Nous avons gagné en visibilité, et nous avons suscité de l’intérêt pour le graphène dans le domaine des lanceurs, mais aussi des satellites et de l’outillage. Cela nous ouvre de nombreuses portes.

Yannick Lafue, dirigeant de Blackleaf

L’atterrisseur pour 2e étage de CES Works

Autre lauréat, CES Works est une holding active en charge de la R&D amont du groupe CES WORKS et du développement de solutions disruptives propriétaires, sur le modèle des start-up studios. L’entreprise est déjà active dans les domaines du spatial – elle a notamment travaillé sur des développements dans le cadre du programme Galileo, du programme Fermi-Glast et a été lauréate du concours d’innovation I-Nov –, de l’aéronautique, des mobilités et de la défense. Dans sa réponse au challenge R&D lanceurs, elle a proposé un système de train d’atterrissage monitoré permettant de récupérer l’étage supérieur d’un lanceur type Ariane Next en vue de sa réutilisation. « Nous avons imaginé “l’équivalent” d’une suspension de voiture à l’échelle d’un lanceur qui intègre une fonction amortisseur novatrice, afin d’absorber le choc au moment du contact avec le sol, décrit Yves-Henri Grunevald, dirigeant de CES Works. L’idée est d’utiliser une structure souple en composite afin de minimiser la charge supplémentaire pour le lanceur, et de conserver la même capacité de mise en orbite. Pour cela nous travaillons aussi sur l’architecture du 2e étage, afin de gagner de la masse ailleurs. » 
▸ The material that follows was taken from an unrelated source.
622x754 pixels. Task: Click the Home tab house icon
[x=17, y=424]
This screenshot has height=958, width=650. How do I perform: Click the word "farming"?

A l’issue du challenge, CES Works a immédiatement commencé à travailler sur un pré-design de sa solution pour en démontrer la faisabilité théorique. « La vraie question est de savoir comment intégrer au mieux un atterrisseur, précise Yves-Henri Grunevald. D’ici la fin de l’année, notre dernier livrable viendra conforter ce que nous avons déjà fourni et ouvrira, nous l’espérons, la porte à d’autres opportunités, comme travailler sur l’applicabilité de la solution sur un 1er étage en réalisant un démonstrateur instrumenté à l’échelle 1/20e. » Pour le chef d’entreprise, ce type de challenge offre une vraie opportunité de travailler très en amont sur des problématiques futures et de montrer la capacité et la crédibilité de sa société sur ces enjeux stratégiques.

Les échanges entre notre structure de 10 personnes et les experts du CNES, qui sont les références du domaine en Europe, sont particulièrement intéressants. J’ai particulièrement apprécié l’agilité du dispositif et la grande autonomie dans laquelle nous travaillons.